Nous creusons trente centimètres pour qu’elles refassent surface.
Nous
partons en reconnaissance.
Le
passage est en devers, ponctué de cailloux mais majoritairement
glacé. Le risque, une glissade, emporté par la pulka jusque dans la
mer. Nous devons attendre que le vent cesse pour tenter d’y passer.
Nous
battons en retraite.
Retour
au camp, nous ne sommes pas contraints par la nuit, nous attendrons
une accalmie.
Pour
m’occuper, je creuse avec Benoît une grotte dans la corniche qui
surplombe le camp. Une grotte qui peut accueillir trois puis sept
personnes debout, avec bancs et vides poches… Les quantités
de neiges sont impressionnantes. Je déneige la tente. Les coups de
vents sont violents, nous dînons puis allons nous coucher.
15/04/2006
La
situation ne s’est pas arrangée, je déneige la tente, récupère
les pulkas sous cinquante nouveaux centimètres de neige puis nous
attendons. Une partie de la corniche est tombée, à coté de la
tente, certains ont entendu le bruit sourd provoqué par la chute de
plusieurs centaines de kilos de neige. Je décide de monter casser
les corniches au dessus du camp avant qu’elles ne deviennent trop
imposantes. Certains partent marcher un peu, je ne tiens plus en
place. A 20h00,il faut prendre une décision.
Soit
nous continuons, il faut partir tout de suite, nous aurons une
journée de retard. Soit nous rebroussons chemin et récupérons la
chenillette le lendemain au camp ou sont restés les membres de
l’autre groupe. Nous votons. Nous sommes deux à vouloir continuer,
ils sont quatre à vouloir rebrousser chemin. Je m’incline, déçu
de ne pas avoir à en découdre, j’avais espéré plus
d’engagement… Nous démontons le camp, creusons pour déneiger
les tentes et les pulkas, nous nous équipons et partons vers 21h30
sans que l’accalmie espérée n’ait eu lieu.
Au
programme : sept à huit heures de ski, vent de face et la neige qui
tombe à l’horizontal… Nous progressons face au vent, puis
arrivons au col. Avec ma petite pulka, pas de problème, la pente est
plus raide mais j’arrive assez rapidement en haut. Pour les plus
grosses pulka, c’est une autre affaire, nous devons nous y prendre
à deux, voire trois.
Une
pulka casse, Tito la répare en plein vent… Nous passons le col
vers 0h00 puis entamons la descente.
Nous
regagnons la mer, il neige encore plus fort, la visibilité réduite.
Tito
s’arrête, prend le fusil, donne le pistolet d’alarme à JB, je
m’équipe de mon stylo d’alarme.
A
deux cent mètres, un ours…
Nous
sommes vulnérables, la pulka ne nous donne qu’une marge de
manœuvre extrêmement limitée. Nous devons redoubler de vigilance.
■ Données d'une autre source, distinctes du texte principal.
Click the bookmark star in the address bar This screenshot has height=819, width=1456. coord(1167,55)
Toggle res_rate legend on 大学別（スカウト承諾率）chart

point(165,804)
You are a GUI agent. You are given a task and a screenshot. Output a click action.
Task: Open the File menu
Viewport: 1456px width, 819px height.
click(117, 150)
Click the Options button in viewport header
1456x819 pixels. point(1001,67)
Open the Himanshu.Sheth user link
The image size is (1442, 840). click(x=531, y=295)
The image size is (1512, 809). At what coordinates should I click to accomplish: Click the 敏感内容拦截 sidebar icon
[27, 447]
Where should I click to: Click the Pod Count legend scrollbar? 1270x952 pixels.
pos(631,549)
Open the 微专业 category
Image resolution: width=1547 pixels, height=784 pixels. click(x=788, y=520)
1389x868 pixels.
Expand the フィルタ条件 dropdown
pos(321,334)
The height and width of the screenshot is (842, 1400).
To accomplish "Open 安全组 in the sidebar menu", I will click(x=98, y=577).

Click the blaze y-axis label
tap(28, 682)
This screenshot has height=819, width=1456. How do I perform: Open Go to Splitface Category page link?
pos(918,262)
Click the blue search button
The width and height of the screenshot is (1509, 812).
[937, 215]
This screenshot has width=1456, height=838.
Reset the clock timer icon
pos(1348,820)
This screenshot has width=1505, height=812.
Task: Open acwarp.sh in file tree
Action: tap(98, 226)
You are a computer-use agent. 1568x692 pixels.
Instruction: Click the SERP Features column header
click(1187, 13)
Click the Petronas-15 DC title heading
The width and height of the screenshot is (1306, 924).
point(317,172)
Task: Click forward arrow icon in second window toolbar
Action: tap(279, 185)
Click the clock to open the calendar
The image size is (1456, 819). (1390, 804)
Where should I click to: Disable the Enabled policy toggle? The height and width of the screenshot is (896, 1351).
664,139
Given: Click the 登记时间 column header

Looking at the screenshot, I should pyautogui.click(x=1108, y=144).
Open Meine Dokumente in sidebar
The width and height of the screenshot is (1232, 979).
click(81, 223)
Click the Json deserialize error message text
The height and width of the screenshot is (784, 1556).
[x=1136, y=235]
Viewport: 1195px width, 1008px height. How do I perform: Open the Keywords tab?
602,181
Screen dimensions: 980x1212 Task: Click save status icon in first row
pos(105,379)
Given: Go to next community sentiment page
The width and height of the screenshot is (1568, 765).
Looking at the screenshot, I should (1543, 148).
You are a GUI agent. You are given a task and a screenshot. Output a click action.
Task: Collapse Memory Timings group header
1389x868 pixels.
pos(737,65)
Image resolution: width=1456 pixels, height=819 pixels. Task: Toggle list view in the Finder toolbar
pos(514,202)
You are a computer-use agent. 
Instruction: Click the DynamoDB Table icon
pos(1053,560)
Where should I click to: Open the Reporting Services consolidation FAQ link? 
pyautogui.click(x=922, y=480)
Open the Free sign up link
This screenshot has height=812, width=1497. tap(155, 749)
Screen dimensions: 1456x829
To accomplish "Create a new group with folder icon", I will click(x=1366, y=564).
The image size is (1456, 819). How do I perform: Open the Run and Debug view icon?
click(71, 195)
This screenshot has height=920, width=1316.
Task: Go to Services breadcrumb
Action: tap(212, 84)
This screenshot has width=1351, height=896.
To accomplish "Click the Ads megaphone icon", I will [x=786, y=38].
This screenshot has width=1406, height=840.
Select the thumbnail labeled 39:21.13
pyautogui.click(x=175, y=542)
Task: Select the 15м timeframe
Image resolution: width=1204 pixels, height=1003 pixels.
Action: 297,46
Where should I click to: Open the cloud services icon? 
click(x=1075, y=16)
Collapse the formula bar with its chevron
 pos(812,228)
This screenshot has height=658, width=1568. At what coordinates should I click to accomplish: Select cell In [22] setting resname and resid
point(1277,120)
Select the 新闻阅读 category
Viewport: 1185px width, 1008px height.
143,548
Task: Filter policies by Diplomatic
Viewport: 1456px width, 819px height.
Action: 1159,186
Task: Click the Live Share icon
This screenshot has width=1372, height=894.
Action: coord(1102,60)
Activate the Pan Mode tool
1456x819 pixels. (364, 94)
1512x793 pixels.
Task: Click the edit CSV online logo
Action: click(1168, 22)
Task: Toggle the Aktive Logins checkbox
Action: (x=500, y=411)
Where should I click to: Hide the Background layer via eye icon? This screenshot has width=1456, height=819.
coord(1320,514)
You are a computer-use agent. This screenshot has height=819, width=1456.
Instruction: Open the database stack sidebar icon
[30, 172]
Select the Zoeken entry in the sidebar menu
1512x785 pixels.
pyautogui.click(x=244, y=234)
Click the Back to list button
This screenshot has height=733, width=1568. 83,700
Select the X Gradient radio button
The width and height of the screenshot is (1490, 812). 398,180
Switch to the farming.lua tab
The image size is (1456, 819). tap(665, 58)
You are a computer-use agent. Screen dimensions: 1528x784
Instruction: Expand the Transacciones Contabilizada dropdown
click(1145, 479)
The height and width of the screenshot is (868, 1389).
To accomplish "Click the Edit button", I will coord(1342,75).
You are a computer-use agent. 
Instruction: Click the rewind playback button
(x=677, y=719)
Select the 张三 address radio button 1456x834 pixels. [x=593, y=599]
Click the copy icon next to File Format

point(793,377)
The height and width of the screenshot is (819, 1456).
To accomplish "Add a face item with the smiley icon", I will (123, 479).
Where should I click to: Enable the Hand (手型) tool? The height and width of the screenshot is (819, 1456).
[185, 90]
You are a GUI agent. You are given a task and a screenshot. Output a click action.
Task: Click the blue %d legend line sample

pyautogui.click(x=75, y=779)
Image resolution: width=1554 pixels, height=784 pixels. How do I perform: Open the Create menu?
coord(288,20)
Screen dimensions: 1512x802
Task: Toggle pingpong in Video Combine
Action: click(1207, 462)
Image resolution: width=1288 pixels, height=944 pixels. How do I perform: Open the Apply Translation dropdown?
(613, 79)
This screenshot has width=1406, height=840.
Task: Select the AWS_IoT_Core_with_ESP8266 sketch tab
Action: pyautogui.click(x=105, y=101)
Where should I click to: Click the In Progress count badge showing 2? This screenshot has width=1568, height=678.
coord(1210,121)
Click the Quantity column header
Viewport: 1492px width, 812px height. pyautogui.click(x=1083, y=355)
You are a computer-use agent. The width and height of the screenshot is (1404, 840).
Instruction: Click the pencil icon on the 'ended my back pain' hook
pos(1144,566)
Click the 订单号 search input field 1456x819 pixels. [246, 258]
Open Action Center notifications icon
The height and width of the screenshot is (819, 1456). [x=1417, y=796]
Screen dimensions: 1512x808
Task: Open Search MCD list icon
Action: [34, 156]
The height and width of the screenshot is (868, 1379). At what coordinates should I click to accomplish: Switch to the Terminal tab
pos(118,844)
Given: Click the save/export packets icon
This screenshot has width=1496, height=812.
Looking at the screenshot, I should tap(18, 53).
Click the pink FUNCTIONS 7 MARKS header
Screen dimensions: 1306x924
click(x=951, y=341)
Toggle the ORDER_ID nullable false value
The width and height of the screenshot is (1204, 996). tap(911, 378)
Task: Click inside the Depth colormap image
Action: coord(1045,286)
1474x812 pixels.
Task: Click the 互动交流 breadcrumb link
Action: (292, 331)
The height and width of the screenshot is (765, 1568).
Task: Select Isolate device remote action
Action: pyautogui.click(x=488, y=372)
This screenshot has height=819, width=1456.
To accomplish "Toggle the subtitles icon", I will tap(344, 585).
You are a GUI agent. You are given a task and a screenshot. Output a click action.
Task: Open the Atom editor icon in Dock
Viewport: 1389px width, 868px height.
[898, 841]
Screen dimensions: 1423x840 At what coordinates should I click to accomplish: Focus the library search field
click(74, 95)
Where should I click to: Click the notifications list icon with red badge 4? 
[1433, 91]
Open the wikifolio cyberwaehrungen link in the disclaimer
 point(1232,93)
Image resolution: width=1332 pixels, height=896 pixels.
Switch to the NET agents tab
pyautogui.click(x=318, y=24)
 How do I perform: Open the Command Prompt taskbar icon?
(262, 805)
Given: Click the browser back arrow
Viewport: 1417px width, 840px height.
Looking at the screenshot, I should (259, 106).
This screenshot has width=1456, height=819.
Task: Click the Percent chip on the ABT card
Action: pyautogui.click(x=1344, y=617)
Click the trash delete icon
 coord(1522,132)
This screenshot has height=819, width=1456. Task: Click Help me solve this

Nous passons dans son champ olfactif, il se lève et nous suit. Je ne
le quitte pas des yeux. Nous nous arrêtons, il s’arrête, nous
repartons, il repart. Pendant de longues minutes, je fais abstraction
de tout, je ne me concentre que sur cette tache blanc cassé qui se
fond avec les reliefs glacés de la côte. Puis plus d’ours, plus
de vent, plus de neige… Nous venons de prendre pied dans la vallée
qui nous sépare du camp, nous sortons de la tourmente dans laquelle
nous étions depuis plus de cinquante heures.
Il
est 2h00 du matin.
L’instant
est mystérieux, notre progression lente mais le lieu inspire une
sérénité étonnante. Un monde en noir et blancs ou sept points
noirs avancent à pas de fourmis. Le camp est visible.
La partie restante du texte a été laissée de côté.